Solution for y'' + y = sin(x) using method of undetermined coefficients

[timsea81]

y" + y = sin(x)

Homework Statement

Solve y" + y = sin(x) for y=y(x) using the method of undetermined coefficients

Homework Equations

The Attempt at a Solution

The homogeneous solution Yh = Asin(x) + Bcos(x)

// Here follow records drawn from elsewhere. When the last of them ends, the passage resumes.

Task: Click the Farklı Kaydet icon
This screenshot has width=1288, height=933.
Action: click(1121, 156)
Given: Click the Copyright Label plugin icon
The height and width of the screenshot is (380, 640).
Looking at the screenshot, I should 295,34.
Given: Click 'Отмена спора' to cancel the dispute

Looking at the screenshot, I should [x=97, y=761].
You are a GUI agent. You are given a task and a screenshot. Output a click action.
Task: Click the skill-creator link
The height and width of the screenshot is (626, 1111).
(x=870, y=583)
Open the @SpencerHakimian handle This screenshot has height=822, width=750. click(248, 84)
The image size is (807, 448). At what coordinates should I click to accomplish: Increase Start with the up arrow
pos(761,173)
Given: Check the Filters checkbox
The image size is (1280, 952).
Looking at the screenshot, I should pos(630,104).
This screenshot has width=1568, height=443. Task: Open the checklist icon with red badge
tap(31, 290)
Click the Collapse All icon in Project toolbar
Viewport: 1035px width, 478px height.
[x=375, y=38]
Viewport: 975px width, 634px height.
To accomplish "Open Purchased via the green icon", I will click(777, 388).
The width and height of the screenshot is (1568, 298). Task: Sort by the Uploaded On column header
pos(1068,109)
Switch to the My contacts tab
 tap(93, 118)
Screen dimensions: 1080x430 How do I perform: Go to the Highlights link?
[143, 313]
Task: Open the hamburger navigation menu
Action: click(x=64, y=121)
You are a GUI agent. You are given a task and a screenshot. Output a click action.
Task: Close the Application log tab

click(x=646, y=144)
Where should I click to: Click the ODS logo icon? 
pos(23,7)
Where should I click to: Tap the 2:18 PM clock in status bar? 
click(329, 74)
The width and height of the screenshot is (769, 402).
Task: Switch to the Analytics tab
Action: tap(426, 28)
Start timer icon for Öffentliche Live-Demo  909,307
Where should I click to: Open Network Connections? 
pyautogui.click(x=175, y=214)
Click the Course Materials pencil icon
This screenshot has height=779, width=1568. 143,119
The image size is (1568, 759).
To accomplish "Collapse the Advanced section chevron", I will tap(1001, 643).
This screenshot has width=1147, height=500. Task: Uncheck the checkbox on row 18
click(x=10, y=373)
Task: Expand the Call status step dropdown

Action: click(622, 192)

The particular solution Yp = Csin(x).

Y''p = -Csin(x)
Y''p + Yp = -Csin(x) + Csin(x) = 0

No C exists to make Y''p + Yp = sin(x) for all x

What am I doing wrong?

 

[ArcanaNoir]

because the sin(x) gives an undetermined coefficient set {sin(x), cos(x)} and a member of this set (in this case both) satisfies the homogeneous solution Yh = Asin(x) + Bcos(x), you must multiply every member of the UC set by x. So now your UC set is {xsinx, xcosx}

Does that make sense? I tried to follow your notation pattern, mine is slightly different.

 

[timsea81]

Thanks for the help. I thought it might be something along those lines but I still get a trivial answer:

Yp = Csin(x) + Dcos(x)
y''p = -Csin(x) - Dcos(x)

y''p + Yp = (C-C)sin(x) + (D-D)cos(x) = 0

Wait, I just read what you wrote a little more carefully and noticed the extra "x" in the set {xsin(x), xcos(x)}

a) Where does this "x" come from?
b) Does this mean I chose a particular solution of the form C(x)sin(x) + D(x)cos(x)?

 

[ArcanaNoir]

Perhaps my biggest downfall is not really understanding what I am doing, just doing it. Aka, I'm an algorithm applier. So, I cannot tell you where the x comes from, only that you need to multiply every term in the UC set by x if one member of the UC set will satisfy the "complementary" part of the solution. Let's level on notation and terms first so we are sure to be talking about the same things here, especially with the terms being similar in multiple parts.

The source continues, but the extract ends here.